• [WHAT THE TASK ASKS]:
Repeat only the lines from the one holding "Task: Open Acumulado" down to the last line of the listing below, including both of those lines.

• [MATERIALS PROVIDED]:
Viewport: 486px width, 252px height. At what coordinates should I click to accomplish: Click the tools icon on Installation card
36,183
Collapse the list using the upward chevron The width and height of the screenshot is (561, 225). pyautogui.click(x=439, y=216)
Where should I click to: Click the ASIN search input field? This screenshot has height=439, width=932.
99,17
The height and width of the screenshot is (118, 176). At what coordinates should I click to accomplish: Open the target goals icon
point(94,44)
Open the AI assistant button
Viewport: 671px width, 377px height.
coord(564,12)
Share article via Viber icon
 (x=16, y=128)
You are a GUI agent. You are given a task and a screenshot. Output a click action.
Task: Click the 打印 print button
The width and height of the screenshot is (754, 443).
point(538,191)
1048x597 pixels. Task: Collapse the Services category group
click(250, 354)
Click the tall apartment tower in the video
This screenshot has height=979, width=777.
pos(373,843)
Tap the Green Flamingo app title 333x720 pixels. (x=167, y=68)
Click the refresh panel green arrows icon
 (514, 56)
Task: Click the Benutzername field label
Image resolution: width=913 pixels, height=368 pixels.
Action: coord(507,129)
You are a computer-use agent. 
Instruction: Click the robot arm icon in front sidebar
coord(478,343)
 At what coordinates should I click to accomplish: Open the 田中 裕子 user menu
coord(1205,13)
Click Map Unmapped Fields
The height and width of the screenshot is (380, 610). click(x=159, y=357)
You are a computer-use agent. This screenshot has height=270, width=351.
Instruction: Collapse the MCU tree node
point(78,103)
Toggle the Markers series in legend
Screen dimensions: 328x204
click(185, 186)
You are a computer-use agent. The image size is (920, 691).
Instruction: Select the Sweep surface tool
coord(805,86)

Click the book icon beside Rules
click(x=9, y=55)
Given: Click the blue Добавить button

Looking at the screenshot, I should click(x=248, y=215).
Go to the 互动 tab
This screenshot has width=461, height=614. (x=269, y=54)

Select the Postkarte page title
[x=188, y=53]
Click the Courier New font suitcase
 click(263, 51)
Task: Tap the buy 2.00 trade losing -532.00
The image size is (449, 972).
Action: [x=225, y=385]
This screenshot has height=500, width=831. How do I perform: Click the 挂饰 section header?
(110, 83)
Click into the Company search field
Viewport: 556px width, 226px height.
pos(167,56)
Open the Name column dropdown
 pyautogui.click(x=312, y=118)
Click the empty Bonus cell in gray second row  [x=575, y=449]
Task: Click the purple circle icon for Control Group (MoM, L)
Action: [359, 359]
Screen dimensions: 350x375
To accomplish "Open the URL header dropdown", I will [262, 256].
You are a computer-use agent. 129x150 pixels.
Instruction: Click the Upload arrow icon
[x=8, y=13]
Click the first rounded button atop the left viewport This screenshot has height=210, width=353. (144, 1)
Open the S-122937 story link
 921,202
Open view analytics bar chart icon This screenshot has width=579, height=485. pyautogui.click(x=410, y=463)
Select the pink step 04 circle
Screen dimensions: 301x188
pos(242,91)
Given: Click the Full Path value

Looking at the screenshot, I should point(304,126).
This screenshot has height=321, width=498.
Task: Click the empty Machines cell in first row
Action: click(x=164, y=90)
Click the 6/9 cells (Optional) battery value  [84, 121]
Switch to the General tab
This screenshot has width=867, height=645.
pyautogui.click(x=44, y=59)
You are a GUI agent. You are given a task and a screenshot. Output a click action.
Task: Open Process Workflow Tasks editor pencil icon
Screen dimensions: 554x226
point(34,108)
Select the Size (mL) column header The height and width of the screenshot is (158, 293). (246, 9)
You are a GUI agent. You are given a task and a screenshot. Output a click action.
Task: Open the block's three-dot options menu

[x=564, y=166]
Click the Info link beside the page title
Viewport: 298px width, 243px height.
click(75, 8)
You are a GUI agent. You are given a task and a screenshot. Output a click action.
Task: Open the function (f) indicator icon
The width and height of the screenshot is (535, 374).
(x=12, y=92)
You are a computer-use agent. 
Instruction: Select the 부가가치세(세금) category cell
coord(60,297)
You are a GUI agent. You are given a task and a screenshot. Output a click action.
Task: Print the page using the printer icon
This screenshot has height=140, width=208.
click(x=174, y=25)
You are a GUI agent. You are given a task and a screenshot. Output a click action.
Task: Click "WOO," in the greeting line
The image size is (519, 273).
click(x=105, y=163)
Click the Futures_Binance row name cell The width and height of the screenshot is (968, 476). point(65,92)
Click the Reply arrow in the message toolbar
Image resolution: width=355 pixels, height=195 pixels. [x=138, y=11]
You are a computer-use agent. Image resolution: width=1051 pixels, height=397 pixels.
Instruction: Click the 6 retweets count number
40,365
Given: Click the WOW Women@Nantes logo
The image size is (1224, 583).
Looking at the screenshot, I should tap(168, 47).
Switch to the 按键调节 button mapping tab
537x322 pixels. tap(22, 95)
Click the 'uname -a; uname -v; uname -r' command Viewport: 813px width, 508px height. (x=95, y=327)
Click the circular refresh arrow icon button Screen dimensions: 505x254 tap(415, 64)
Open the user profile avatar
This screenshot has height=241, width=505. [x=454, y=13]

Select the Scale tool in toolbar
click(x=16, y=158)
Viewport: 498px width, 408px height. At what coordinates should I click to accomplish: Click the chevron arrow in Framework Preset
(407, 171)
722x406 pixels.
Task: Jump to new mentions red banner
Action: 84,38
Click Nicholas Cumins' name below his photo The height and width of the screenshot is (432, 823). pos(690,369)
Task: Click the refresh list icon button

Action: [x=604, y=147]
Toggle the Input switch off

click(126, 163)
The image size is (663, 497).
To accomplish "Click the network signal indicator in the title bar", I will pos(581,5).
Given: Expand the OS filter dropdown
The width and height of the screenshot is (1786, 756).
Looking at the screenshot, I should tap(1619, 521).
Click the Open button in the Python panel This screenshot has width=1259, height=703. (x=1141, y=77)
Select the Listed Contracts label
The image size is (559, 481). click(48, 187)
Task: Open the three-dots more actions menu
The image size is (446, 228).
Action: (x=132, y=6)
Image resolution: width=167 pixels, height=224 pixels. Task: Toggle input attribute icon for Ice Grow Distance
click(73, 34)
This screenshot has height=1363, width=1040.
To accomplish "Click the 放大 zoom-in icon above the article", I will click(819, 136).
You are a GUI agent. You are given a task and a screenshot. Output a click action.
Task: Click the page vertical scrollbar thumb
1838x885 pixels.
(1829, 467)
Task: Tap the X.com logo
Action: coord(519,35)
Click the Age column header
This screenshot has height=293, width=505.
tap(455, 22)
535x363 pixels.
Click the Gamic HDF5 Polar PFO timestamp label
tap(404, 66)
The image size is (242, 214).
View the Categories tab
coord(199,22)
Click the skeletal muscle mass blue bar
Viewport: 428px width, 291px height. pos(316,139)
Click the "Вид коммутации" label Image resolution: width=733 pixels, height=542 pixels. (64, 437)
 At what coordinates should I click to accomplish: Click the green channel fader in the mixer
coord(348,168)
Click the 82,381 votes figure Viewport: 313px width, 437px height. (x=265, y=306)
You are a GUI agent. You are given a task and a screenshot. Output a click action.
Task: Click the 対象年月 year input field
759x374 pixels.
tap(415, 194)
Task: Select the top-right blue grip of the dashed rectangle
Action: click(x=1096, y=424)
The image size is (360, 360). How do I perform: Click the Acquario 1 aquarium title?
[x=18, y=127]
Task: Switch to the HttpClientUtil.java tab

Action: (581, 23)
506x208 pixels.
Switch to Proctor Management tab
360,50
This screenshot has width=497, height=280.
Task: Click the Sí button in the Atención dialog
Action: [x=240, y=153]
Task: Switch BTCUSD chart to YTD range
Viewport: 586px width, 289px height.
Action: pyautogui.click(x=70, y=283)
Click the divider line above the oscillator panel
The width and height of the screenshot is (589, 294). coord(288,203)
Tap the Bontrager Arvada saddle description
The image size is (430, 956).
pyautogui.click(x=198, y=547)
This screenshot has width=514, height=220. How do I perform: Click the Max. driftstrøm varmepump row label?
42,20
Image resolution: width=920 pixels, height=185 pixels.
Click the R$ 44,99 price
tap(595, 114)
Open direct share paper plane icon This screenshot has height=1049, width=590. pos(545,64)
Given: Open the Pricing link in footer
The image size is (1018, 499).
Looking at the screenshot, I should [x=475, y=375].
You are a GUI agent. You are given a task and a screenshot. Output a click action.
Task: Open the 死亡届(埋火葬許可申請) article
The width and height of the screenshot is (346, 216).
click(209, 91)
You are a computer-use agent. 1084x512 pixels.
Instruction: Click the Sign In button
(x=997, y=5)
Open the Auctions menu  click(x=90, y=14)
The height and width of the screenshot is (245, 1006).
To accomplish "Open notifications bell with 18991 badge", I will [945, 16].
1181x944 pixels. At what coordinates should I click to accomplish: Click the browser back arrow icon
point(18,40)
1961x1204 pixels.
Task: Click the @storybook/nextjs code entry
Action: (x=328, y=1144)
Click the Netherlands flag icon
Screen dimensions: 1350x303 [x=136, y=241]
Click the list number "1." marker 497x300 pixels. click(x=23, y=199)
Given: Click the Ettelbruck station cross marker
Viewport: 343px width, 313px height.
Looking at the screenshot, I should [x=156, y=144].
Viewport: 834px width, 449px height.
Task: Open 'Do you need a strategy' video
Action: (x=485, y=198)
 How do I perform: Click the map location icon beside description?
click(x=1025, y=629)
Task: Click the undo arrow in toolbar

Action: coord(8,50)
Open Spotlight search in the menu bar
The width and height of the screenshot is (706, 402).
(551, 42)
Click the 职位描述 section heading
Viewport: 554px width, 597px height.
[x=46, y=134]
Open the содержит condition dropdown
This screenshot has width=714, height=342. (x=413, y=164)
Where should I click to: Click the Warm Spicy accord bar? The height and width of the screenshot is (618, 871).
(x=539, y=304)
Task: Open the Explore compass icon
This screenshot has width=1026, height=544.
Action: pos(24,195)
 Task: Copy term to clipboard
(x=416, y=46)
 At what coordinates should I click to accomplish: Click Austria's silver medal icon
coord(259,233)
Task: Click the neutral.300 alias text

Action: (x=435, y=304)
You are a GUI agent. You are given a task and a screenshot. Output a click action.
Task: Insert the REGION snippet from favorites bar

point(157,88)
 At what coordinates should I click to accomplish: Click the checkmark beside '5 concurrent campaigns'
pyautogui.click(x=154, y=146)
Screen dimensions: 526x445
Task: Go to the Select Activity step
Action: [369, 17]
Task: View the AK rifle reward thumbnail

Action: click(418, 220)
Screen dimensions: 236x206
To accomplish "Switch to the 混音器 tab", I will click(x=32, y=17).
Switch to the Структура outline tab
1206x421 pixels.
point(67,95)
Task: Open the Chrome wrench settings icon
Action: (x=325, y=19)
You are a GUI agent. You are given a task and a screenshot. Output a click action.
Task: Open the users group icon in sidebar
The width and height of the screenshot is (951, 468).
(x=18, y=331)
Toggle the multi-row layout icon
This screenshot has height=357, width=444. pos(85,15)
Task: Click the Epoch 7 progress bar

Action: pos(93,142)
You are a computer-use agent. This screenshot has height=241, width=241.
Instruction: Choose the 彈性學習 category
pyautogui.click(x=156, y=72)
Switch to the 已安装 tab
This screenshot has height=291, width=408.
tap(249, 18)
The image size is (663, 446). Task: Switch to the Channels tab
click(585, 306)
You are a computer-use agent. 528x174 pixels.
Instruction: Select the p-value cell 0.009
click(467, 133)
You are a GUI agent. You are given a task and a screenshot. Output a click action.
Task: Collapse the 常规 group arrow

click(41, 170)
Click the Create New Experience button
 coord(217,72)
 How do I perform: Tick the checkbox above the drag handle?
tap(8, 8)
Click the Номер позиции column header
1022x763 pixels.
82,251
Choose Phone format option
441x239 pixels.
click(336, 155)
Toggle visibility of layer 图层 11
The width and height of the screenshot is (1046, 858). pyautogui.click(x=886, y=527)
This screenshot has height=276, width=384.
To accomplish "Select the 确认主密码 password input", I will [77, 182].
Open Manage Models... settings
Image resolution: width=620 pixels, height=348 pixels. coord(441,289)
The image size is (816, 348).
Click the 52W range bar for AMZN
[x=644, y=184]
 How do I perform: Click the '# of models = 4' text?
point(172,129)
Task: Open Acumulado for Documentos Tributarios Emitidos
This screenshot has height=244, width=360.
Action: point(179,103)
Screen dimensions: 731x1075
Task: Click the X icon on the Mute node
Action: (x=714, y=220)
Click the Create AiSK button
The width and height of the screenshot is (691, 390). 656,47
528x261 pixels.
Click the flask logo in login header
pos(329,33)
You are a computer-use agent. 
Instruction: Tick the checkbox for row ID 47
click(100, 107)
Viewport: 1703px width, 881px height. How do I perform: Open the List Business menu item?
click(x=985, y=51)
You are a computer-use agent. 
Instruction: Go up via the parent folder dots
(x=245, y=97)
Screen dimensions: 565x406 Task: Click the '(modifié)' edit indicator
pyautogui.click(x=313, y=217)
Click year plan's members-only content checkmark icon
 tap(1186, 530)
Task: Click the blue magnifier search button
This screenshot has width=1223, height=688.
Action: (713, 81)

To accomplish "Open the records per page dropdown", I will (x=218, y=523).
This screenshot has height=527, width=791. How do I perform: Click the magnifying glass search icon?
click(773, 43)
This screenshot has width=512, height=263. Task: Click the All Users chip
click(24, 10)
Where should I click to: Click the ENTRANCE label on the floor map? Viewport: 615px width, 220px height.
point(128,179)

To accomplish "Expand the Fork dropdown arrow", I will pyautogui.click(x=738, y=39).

• [SOLUTION TO THIS EXERCISE]:
Task: Open Acumulado for Documentos Tributarios Emitidos
This screenshot has height=244, width=360.
Action: point(179,103)
Screen dimensions: 731x1075
Task: Click the X icon on the Mute node
Action: (x=714, y=220)
Click the Create AiSK button
The width and height of the screenshot is (691, 390). 656,47
528x261 pixels.
Click the flask logo in login header
pos(329,33)
You are a computer-use agent. 
Instruction: Tick the checkbox for row ID 47
click(100, 107)
Viewport: 1703px width, 881px height. How do I perform: Open the List Business menu item?
click(x=985, y=51)
You are a computer-use agent. 
Instruction: Go up via the parent folder dots
(x=245, y=97)
Screen dimensions: 565x406 Task: Click the '(modifié)' edit indicator
pyautogui.click(x=313, y=217)
Click year plan's members-only content checkmark icon
 tap(1186, 530)
Task: Click the blue magnifier search button
This screenshot has width=1223, height=688.
Action: (713, 81)

To accomplish "Open the records per page dropdown", I will (x=218, y=523).
This screenshot has height=527, width=791. How do I perform: Click the magnifying glass search icon?
click(773, 43)
This screenshot has width=512, height=263. Task: Click the All Users chip
click(24, 10)
Where should I click to: Click the ENTRANCE label on the floor map? Viewport: 615px width, 220px height.
point(128,179)

To accomplish "Expand the Fork dropdown arrow", I will pyautogui.click(x=738, y=39).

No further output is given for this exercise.